Teherán alertó al mundo sobre la posibilidad de que el precio del crudo alcance los US$200 bbp/d. Sus fuerzas ya atacaron buques mercantes en el Golfo Pérsico, incrementando así las tensiones en Medio Oriente.

Informes recientes de Reuters indican que esta semana tres embarcaciones fueron alcanzadas por proyectiles en aguas del Golfo. El ejército de Irán justificó los ataques al informar que los tankers afectados no cumplían con sus órdenes. Con esto el número de buques comerciales dañados sube a 14 desde que comenzó la guerra, aumentando así las preocupaciones en relación a la seguridad de las rutas marítimas.

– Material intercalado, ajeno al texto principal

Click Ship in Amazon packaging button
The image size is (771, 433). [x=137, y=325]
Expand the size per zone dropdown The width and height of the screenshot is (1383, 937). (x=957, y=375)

El estrecho de Ormuz se encuentra en el centro de la crisis energética, ya que es por el mismo donde transita alrededor del 20% del petróleo global.

La volatilidad volvió a ser un tema central luego de que el presidente Donald Trump habría salido a calmar los mercados (luego de que el crudo alcanzara los US$120 bbp) anunciando que la guerra se encontraba cerca de su fin, llevando calma a los inversores y generando un efecto que redujo el barril por debajo de los US$90 bbp, aunque las incertidumbres generadas por el conflicto volvieron a disparar las cotizaciones.

Ante esta coyuntura la IEA (Agencia Internacional de Energía) propuso liberar alrededor de 400 millones de barriles de reservas estratégicas. Esto podría presentar una de las mayores intervenciones coordinadas de este tipo en la historia. Si bien Estados Unidos respalda la iniciativa, el volumen no llegaría a suplir los 20 millones de bbp/d que transitan por el estrecho estratégico.

Cabe resaltar que si bien la región sudamericana sigue manteniéndose al margen del conflicto, países como Vietnam ya están sintiendo el impacto del conflicto en Medio Oriente. El día de la fecha el gobierno del país asiático ordenó a sus empleados estatales que realicen sus actividades laborales en modo de home office, con el fin de reducir el impacto en las subas de combustible.

En Pakistán, el primer ministro Shehbaz Sharif se dirigió ayer a la nación y anunció medidas que incluyen el trabajo obligatorio desde casa para la mitad de los trabajadores del sector gubernamental, y sugirió enfáticamente que el sector privado haga lo mismo. El primer ministro también pidió a las universidades y otras instituciones de educación superior que transfirieran las clases en línea.

A este escenario se suma otro elemento que empieza a preocupar a los mercados: la posibilidad de que Irán avance sobre algún tipo de control directo del tránsito en el estrecho de Ormuz. Analistas del sector energético advierten que, más allá de un cierre total —algo que implicaría una escalada militar mayor—, Teherán podría intentar imponer restricciones selectivas o incluso algún tipo de peaje informal sobre los buques que atraviesen el paso. Un esquema de ese tipo funcionaría como una herramienta de presión económica sobre los países importadores de crudo y sobre las compañías navieras que operan en la región.

Distintos reportes de agencias internacionales señalan que las autoridades iraníes ya han advertido que podrían endurecer los controles sobre la navegación en el Golfo si continúan los ataques contra sus activos militares. Aunque la implementación de un peaje formal sería difícil desde el punto de vista legal bajo el derecho marítimo internacional, la simple amenaza de inspecciones, demoras o bloqueos parciales ya introduce un nuevo factor de riesgo en uno de los corredores energéticos más sensibles del planeta.

Mientras tanto, el conflicto también empieza a tener repercusiones en el frente político interno de Estados Unidos. El aumento de los precios del petróleo y de los combustibles suele trasladarse rápidamente al debate doméstico, especialmente en un contexto electoral. Para la administración Trump, la evolución del conflicto con Irán se convirtió en un delicado equilibrio entre proyectar firmeza militar y evitar un impacto prolongado en los precios de la energía.

En Washington, algunos analistas advierten que una escalada prolongada en Medio Oriente podría erosionar la imagen del presidente de cara a las elecciones, especialmente si los precios del combustible vuelven a convertirse en un tema central para los votantes. En ese marco, los intentos de la Casa Blanca por transmitir que el conflicto podría resolverse pronto también buscan contener la volatilidad del mercado y evitar que la crisis energética termine trasladándose al terreno político. Según Bloomberg, existe que la posibilidad de que el mandatario americano piedra mayoría en el congreso de cara a las proximas elecciones.